EXERCISE GOAL: Every line holding the word "will" should be copied from the material.

RECORD EXTRACTS:
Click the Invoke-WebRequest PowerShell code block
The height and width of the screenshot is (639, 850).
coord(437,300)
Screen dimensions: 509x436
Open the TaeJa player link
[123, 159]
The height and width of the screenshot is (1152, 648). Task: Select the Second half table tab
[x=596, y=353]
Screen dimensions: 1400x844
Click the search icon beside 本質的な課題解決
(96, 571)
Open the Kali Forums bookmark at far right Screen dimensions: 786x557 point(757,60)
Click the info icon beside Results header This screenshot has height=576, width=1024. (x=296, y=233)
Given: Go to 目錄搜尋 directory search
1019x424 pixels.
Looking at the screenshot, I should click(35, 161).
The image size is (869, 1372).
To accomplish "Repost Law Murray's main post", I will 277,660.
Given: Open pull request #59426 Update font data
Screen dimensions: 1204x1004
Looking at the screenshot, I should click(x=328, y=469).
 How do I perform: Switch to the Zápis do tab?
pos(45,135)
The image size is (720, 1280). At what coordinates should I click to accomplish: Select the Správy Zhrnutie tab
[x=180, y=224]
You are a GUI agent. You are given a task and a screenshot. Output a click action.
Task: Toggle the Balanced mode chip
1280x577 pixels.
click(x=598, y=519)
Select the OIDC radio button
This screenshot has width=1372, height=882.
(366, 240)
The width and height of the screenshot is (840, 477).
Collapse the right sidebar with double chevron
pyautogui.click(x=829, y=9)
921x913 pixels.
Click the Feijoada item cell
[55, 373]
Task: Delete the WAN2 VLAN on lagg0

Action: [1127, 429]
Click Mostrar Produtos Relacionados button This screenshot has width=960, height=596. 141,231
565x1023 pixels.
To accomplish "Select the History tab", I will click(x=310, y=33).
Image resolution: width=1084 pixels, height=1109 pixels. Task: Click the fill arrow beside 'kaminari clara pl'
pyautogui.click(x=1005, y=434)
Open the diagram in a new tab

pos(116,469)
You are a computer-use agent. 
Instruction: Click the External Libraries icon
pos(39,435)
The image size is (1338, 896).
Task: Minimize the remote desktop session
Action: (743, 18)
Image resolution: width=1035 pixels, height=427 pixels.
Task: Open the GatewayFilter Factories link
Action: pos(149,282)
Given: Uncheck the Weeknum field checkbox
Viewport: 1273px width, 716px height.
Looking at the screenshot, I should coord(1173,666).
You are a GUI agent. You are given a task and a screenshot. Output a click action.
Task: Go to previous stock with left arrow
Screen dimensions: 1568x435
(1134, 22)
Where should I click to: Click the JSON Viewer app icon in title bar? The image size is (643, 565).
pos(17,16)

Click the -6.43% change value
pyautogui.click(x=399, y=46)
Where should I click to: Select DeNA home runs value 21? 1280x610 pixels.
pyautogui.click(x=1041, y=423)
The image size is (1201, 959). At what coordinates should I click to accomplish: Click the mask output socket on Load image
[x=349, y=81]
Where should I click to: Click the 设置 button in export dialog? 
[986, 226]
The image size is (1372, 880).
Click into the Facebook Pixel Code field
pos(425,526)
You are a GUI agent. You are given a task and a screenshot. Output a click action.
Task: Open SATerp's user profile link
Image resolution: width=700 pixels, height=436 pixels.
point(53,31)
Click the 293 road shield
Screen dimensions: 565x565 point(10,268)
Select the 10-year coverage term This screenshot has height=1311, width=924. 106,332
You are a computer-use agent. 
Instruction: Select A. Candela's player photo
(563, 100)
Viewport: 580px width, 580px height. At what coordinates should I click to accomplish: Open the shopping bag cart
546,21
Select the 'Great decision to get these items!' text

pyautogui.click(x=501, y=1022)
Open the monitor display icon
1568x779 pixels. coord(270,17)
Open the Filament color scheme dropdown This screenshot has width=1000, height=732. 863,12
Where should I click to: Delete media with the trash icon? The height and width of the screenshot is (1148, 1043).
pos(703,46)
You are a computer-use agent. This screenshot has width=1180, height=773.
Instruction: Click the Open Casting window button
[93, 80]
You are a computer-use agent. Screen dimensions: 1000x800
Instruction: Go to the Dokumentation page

ANSWER TO THE EXERCISE:
To accomplish "Repost Law Murray's main post", I will 277,660.
To accomplish "Select the History tab", I will click(x=310, y=33).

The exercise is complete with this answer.